Do We Know What We Want?

For 25 years politicians and alternative energy advocates have wanted to decrease US dependence on foreign oil.  They have bullied the country into huge capital expenditures on mass transit and given credits and incentives for carpooling, van-pooling and riding bicycles to work.  They have advocated taxing petroleum with the expectation that the tax would allocate the cost of our dependence evenly across our economy.  They have argued that it would be a good thing if petroleum based products, especially gasoline, are more expensive because we would use less of them and turn instead to substitute sources of energy. 

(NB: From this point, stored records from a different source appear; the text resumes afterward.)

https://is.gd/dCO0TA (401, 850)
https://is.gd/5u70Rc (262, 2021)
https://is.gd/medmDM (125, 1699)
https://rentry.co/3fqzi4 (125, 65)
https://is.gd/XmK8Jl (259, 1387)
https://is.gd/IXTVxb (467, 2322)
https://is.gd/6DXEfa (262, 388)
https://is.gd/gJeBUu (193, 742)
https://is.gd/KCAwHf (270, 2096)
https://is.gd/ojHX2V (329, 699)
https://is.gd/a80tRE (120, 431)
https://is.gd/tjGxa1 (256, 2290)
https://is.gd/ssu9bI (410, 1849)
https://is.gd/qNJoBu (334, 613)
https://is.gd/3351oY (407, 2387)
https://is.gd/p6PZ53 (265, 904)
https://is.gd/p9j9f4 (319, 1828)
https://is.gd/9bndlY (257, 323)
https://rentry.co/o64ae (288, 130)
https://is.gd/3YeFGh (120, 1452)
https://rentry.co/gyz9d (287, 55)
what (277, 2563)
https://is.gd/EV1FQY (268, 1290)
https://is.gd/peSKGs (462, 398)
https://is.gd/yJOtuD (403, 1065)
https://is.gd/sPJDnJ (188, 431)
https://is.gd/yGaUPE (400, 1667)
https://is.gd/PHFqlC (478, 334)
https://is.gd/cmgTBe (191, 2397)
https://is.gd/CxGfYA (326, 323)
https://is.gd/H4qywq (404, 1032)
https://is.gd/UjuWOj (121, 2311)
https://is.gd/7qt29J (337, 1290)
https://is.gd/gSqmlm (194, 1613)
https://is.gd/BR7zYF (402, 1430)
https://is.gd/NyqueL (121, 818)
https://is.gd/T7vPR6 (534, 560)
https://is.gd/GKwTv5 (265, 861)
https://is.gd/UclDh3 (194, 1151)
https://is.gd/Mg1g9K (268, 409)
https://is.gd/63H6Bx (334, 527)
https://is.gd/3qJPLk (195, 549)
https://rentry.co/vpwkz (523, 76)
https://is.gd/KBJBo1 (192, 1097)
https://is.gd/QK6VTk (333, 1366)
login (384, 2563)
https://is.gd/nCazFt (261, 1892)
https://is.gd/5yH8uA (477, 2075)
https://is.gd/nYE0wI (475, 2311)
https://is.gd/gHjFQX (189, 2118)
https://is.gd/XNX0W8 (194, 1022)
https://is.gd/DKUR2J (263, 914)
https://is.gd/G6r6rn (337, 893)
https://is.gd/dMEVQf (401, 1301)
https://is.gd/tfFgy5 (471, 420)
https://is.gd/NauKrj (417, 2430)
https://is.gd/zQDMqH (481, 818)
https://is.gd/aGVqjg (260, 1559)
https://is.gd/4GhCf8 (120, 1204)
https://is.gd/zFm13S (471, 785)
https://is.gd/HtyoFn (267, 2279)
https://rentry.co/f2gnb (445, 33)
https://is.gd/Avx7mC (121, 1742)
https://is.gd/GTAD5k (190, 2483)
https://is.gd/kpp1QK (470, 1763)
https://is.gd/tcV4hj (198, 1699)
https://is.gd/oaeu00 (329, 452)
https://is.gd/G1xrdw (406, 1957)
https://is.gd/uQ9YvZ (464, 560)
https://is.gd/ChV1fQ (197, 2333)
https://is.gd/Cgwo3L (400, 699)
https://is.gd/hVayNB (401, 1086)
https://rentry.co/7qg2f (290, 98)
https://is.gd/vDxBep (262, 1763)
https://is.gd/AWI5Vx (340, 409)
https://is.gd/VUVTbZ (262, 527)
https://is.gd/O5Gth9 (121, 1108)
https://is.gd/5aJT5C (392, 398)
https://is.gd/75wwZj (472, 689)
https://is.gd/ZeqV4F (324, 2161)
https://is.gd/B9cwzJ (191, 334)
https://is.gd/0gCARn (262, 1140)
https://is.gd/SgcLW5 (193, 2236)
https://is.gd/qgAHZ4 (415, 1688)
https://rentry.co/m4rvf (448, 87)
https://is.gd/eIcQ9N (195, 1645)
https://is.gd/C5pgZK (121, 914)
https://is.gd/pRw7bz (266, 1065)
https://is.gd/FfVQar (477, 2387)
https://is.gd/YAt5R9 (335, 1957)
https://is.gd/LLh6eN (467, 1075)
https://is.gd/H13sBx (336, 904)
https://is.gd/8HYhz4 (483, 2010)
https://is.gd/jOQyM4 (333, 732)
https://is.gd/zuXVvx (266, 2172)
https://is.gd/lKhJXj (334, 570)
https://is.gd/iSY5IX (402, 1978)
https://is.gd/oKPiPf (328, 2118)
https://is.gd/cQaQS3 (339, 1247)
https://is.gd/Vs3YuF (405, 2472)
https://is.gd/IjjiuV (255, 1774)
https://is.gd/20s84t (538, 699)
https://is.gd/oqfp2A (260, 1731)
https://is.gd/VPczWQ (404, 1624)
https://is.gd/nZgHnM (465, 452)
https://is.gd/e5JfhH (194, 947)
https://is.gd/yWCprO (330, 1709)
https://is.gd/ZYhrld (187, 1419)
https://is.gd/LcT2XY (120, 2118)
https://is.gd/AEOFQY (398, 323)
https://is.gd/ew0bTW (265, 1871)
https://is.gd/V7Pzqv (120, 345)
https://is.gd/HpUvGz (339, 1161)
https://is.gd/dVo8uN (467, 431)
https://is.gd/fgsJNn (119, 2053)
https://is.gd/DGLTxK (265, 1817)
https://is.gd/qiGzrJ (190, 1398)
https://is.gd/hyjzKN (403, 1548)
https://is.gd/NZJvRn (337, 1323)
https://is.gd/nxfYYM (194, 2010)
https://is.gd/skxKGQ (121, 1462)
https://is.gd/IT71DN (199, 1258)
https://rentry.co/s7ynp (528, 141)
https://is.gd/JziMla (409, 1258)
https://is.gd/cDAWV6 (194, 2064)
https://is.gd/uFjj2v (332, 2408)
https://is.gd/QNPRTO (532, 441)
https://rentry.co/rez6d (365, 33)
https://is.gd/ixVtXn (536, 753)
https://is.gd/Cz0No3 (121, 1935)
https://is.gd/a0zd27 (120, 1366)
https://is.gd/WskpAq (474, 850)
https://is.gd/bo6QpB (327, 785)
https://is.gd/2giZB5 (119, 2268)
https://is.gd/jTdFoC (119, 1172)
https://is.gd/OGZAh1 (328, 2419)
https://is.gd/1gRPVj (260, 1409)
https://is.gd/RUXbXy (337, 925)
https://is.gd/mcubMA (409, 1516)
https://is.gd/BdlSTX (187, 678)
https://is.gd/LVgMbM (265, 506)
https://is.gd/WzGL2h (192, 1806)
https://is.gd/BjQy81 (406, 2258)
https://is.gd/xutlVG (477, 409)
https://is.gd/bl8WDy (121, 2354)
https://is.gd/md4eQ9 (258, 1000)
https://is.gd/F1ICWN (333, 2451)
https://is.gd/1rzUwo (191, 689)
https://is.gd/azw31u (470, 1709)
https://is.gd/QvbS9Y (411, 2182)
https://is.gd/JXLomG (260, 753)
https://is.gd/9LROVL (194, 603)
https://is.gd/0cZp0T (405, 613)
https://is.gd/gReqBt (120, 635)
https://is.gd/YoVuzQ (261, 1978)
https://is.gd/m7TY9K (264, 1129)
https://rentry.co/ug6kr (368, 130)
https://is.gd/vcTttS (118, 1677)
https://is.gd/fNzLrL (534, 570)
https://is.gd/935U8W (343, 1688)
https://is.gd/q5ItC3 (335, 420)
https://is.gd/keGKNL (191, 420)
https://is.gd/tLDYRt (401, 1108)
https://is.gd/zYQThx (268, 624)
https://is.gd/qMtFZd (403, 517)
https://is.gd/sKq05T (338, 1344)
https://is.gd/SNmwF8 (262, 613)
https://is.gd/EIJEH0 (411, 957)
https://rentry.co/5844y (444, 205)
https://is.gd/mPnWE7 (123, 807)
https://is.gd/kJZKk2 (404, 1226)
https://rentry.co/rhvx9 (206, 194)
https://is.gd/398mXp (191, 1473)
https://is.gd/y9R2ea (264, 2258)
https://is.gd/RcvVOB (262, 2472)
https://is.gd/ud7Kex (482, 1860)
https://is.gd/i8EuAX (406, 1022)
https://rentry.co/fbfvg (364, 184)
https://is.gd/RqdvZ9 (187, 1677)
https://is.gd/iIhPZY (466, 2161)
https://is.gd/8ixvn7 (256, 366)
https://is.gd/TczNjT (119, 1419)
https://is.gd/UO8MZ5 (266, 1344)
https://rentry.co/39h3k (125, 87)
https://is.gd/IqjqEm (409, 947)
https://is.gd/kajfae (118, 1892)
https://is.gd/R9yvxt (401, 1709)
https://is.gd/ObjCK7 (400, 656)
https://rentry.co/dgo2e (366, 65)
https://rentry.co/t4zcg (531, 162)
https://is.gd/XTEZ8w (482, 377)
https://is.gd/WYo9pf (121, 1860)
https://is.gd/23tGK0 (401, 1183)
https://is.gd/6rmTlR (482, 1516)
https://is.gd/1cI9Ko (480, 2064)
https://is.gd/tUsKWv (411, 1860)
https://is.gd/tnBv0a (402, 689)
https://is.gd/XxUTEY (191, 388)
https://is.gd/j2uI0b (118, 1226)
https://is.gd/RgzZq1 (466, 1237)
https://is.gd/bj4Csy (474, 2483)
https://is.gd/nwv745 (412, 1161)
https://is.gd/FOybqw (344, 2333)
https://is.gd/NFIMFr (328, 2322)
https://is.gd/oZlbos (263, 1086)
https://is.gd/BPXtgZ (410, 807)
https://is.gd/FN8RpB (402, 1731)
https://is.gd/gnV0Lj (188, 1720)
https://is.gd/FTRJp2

But.  Every time the price of gasoline rises we hear a cacophony of complaints that the associated "pain" is too great.  When the price rises in the winter we have Congressional calls for subsidized heating fuel.  When it rises in the summer we see a Congressional scramble to find a way to salvage summer driving vacations.

And.  Whenever there is a push to develop our own known petroleum reserves in Alaska and our mountain states we hear that more drilling in the US is a problem, not a solution.  We stall and complicate the issue of new permits to drill achieving an effective moratorium on our domestic industry.

Then.  We subsidize off shore drilling in Brazil.  Again.  Several years ago we made a $2 billion loan to Brazil's state-owned Petrobras.  And now the President announces that he is prepared to make another - this time $3 billion.  Is it OK to drill off Brazil but not in our own waters?  Should our deficit-financed economy lower the risk and raise returns for a foreign company when our own industry is sidelined?

We need to make up our minds what we want to do.  I vote for our own industry, in our own waters and on our own lands, protected by the best environmental regulations in the world.

1 comment:

  1. I agree. It's time to explore several options to grow the use of our own resources. What do you think about this: I'd also add a 5 to 10 cents per gallon tax on gas.

    The goal is to discourage the use of oil but encourage innovation. The money would go into a bucket to build infrastructure for electric cars, spur domestic production and fund other new technologies.

    Coffers of countries who dislike America but thrive off our addiction would decrease. And, we'd be closer to our goal of energy independence.